■ Given records ■
>>>

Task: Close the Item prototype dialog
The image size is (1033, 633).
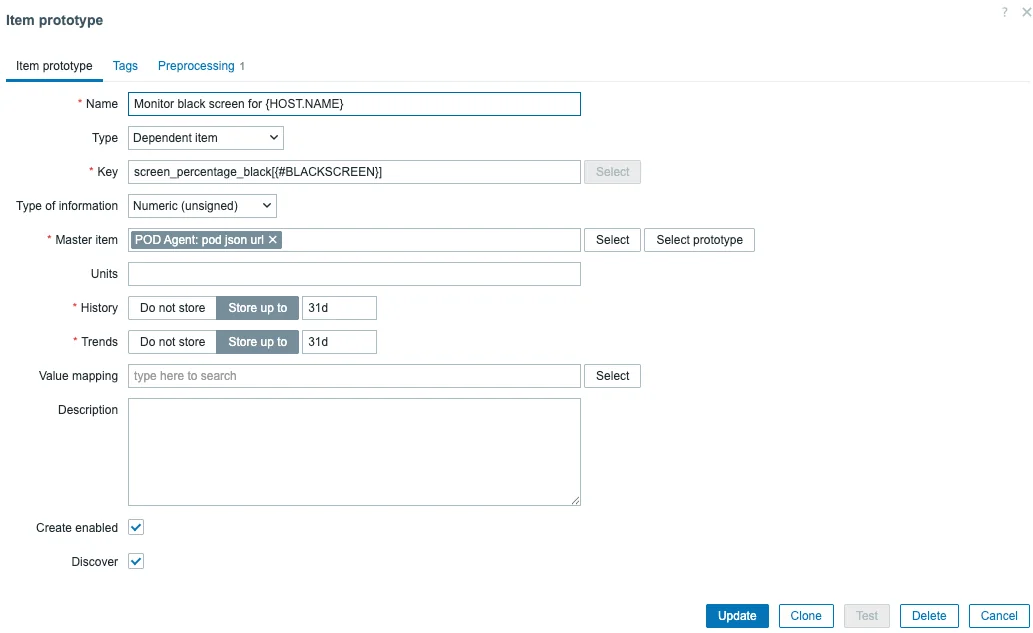Action: pos(1025,12)
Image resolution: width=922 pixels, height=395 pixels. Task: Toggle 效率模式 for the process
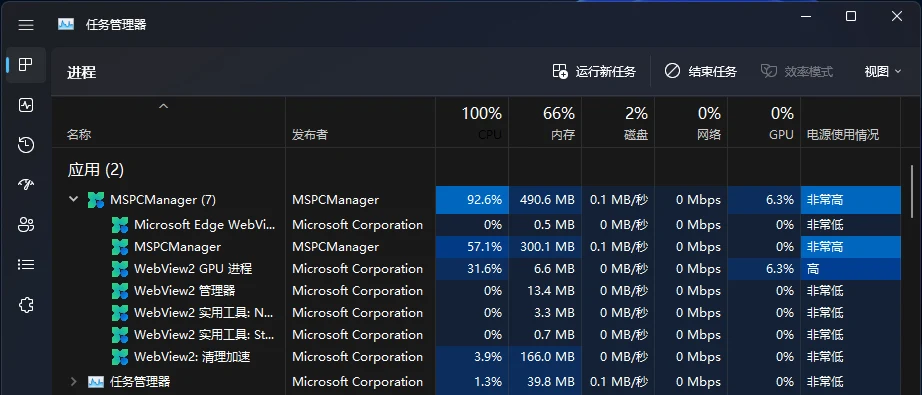coord(797,72)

<<<

■ Brief ■
Only the lines from the one containing "The image size is (1033, 633)." through the final line of the material should appear in the answer, copied exactly and without any picture.

■ Exercise response ■
The image size is (1033, 633).
Action: pos(1025,12)
Image resolution: width=922 pixels, height=395 pixels. Task: Toggle 效率模式 for the process
coord(797,72)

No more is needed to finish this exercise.